[START]

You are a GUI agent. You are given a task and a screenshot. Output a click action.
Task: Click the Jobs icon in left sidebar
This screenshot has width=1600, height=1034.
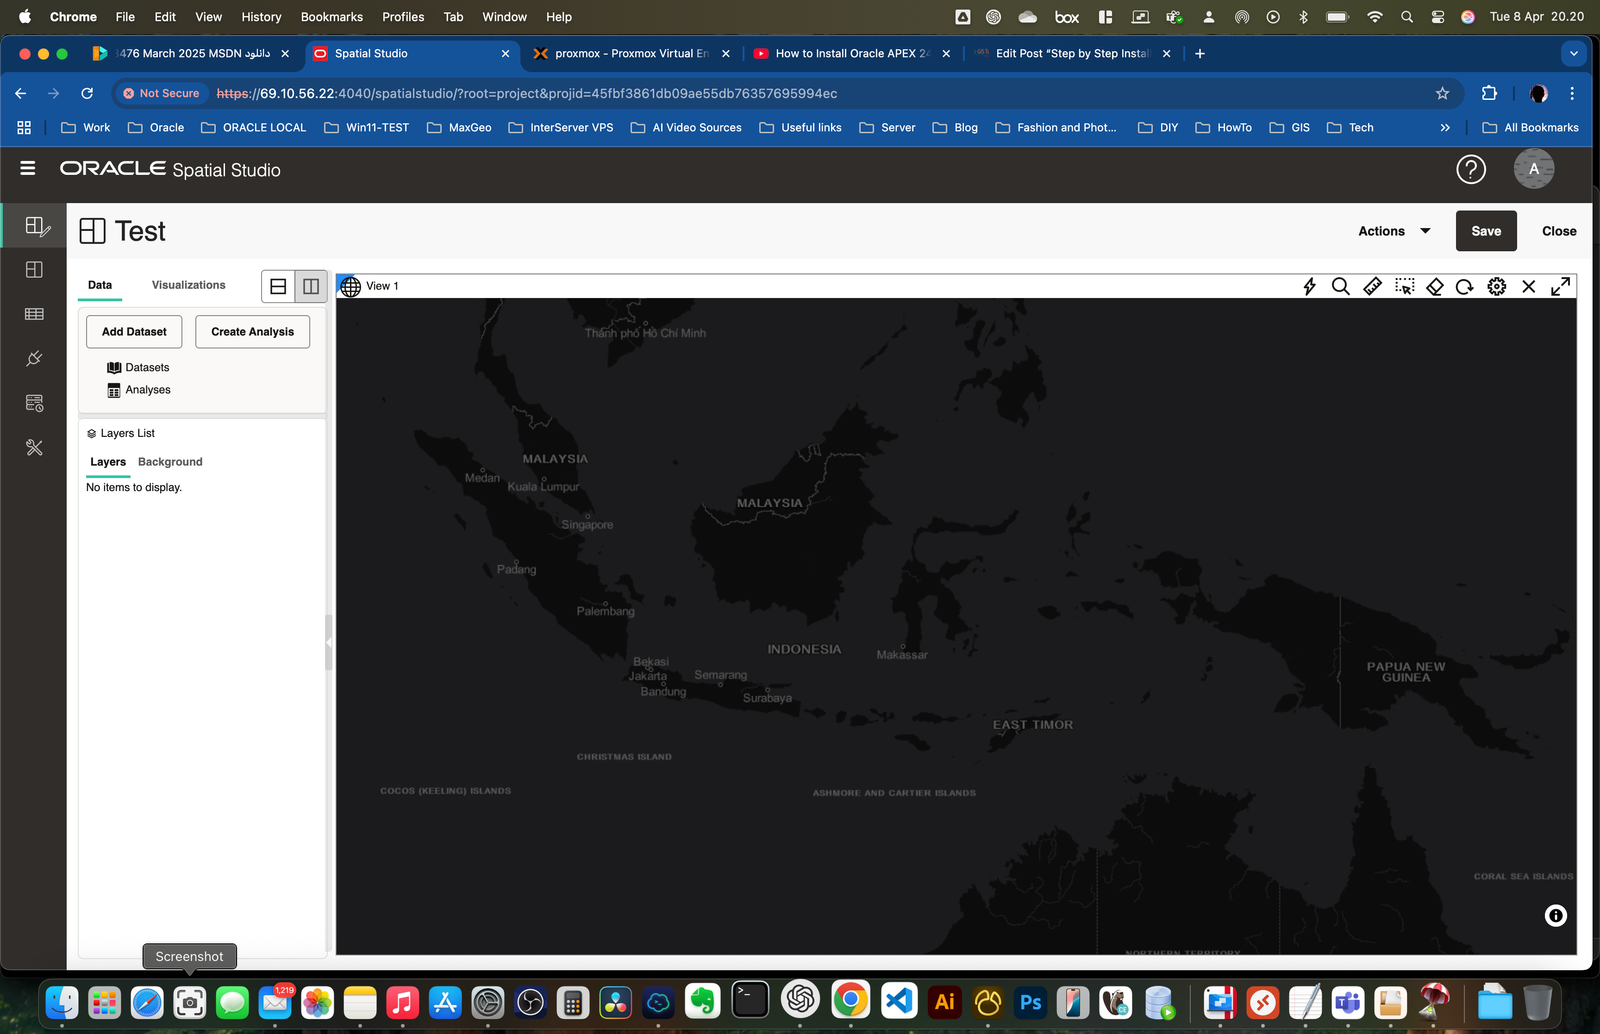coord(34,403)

[END]
[START]

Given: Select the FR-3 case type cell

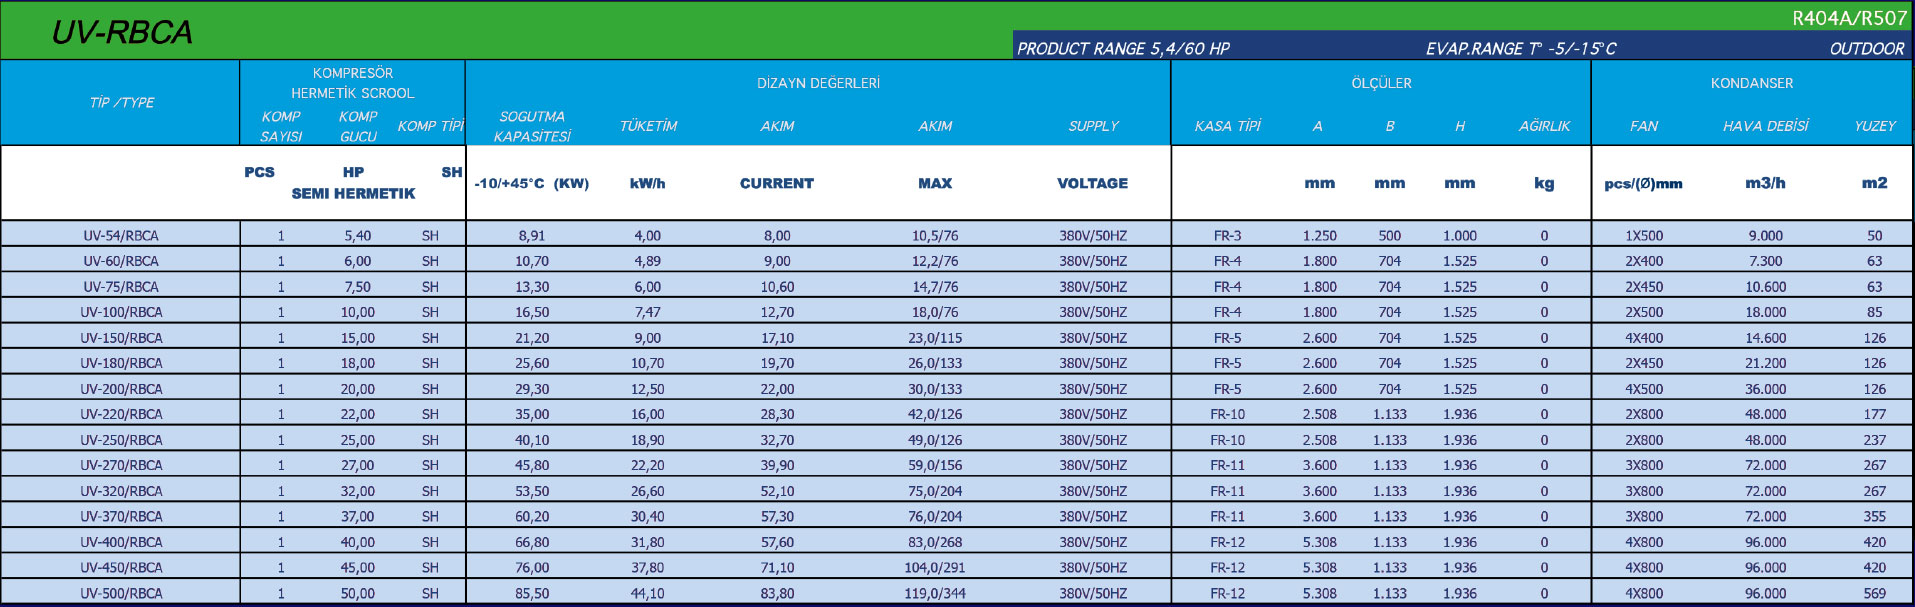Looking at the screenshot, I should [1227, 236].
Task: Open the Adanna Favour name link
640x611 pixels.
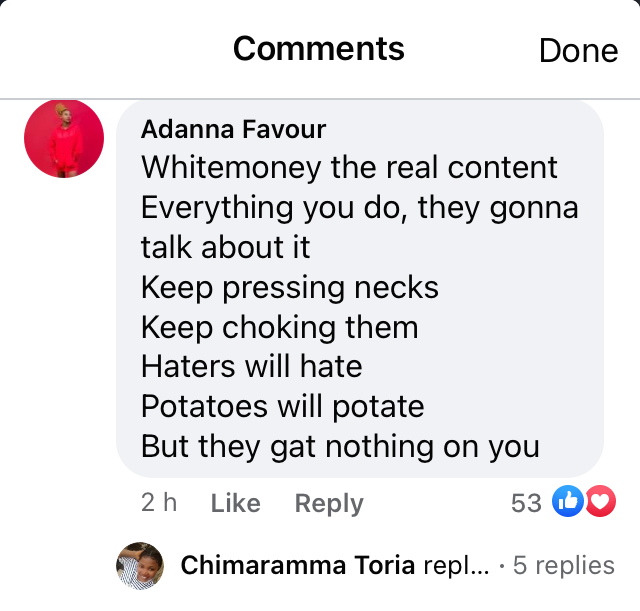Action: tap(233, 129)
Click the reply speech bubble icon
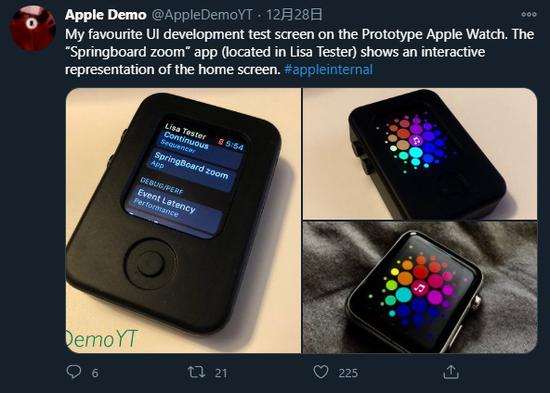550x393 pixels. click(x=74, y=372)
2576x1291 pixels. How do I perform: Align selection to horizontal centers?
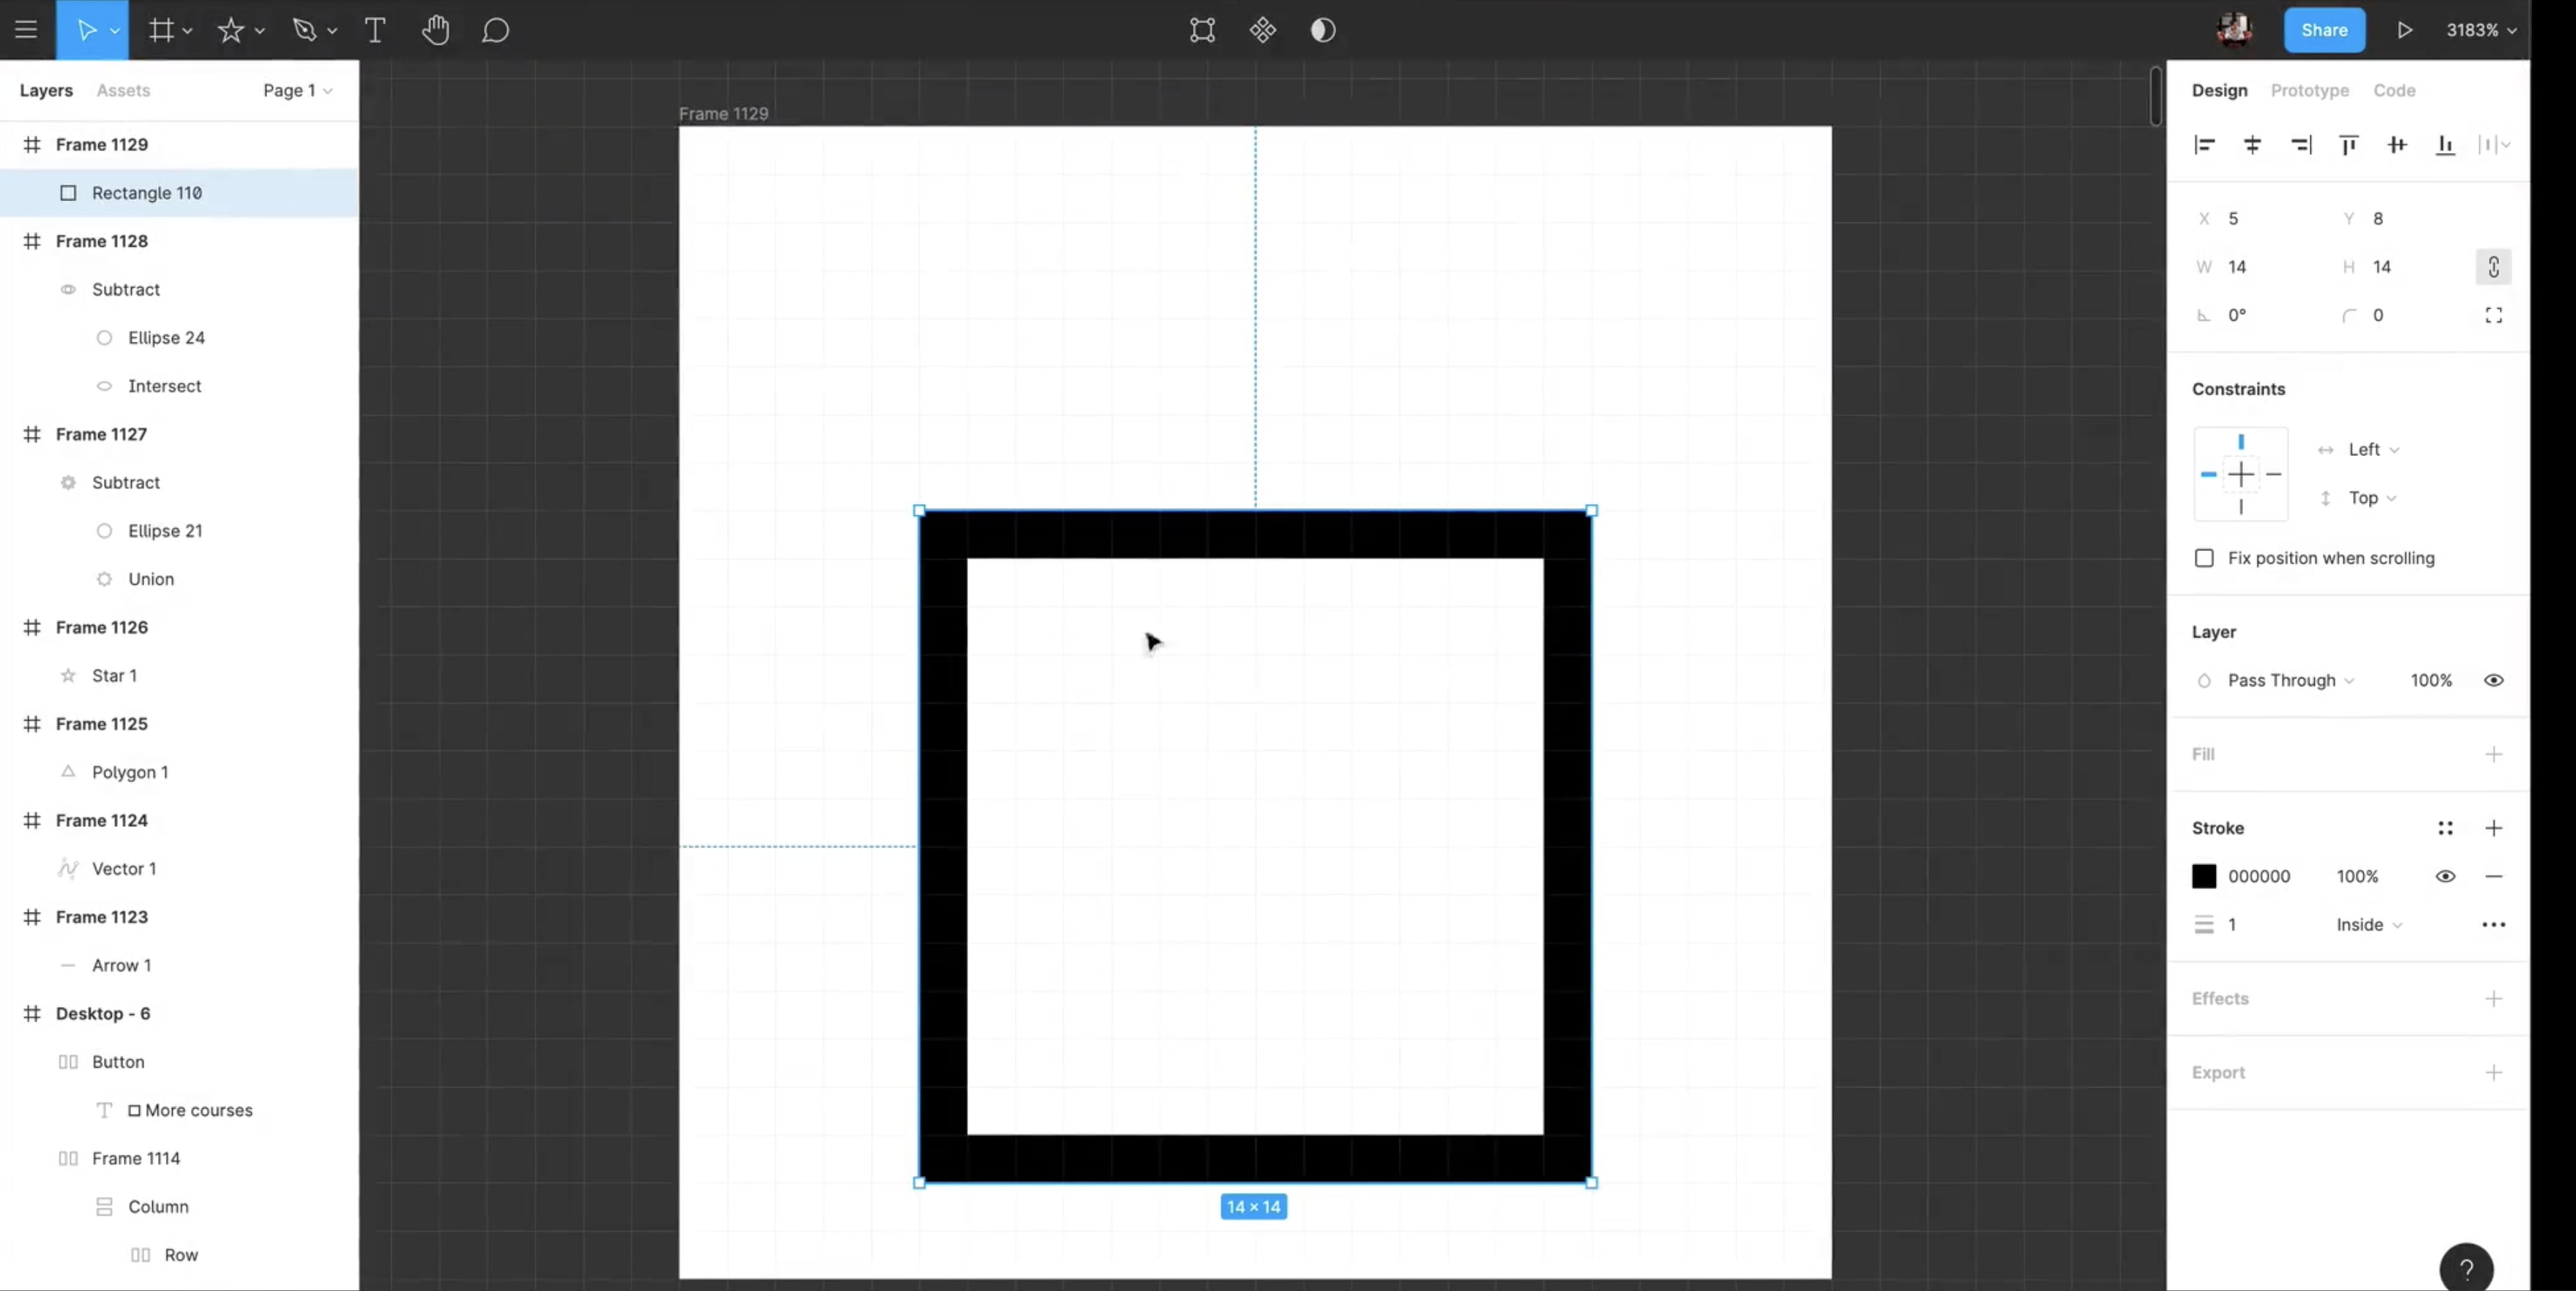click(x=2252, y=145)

[END]
[START]

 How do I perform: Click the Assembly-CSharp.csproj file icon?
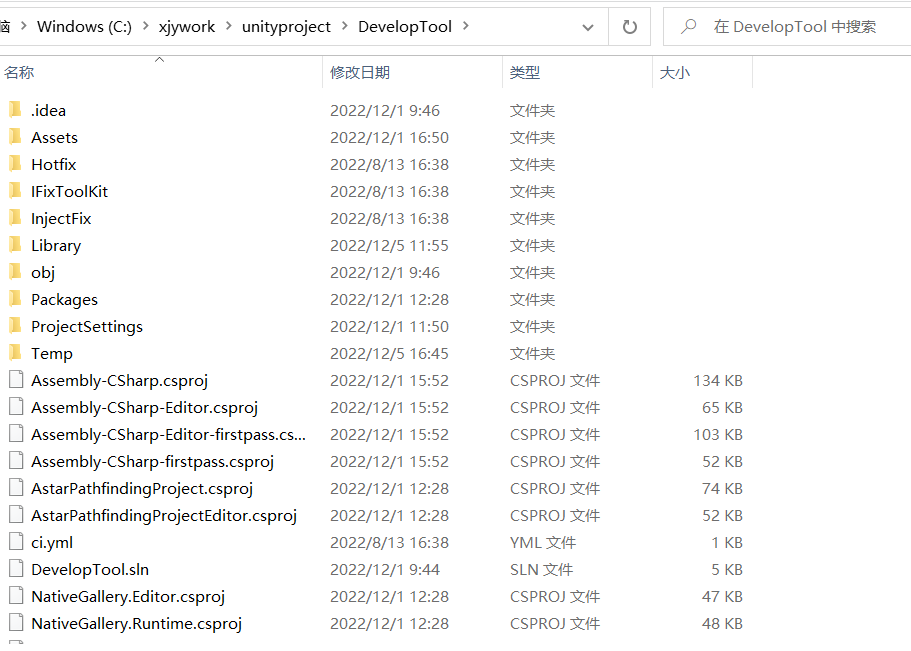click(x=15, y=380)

[END]

• WHAT THIS TASK INVOLVES: Repeat the lines starting at the one containing "You are a GUI" and ending at the one containing "coord(34,403)", leaving out the pictures.

• WRITTEN ANSWER:
You are a GUI agent. You are given a task and a screenshot. Output a click action.
Task: Click the Jobs icon in left sidebar
This screenshot has width=1600, height=1034.
coord(34,403)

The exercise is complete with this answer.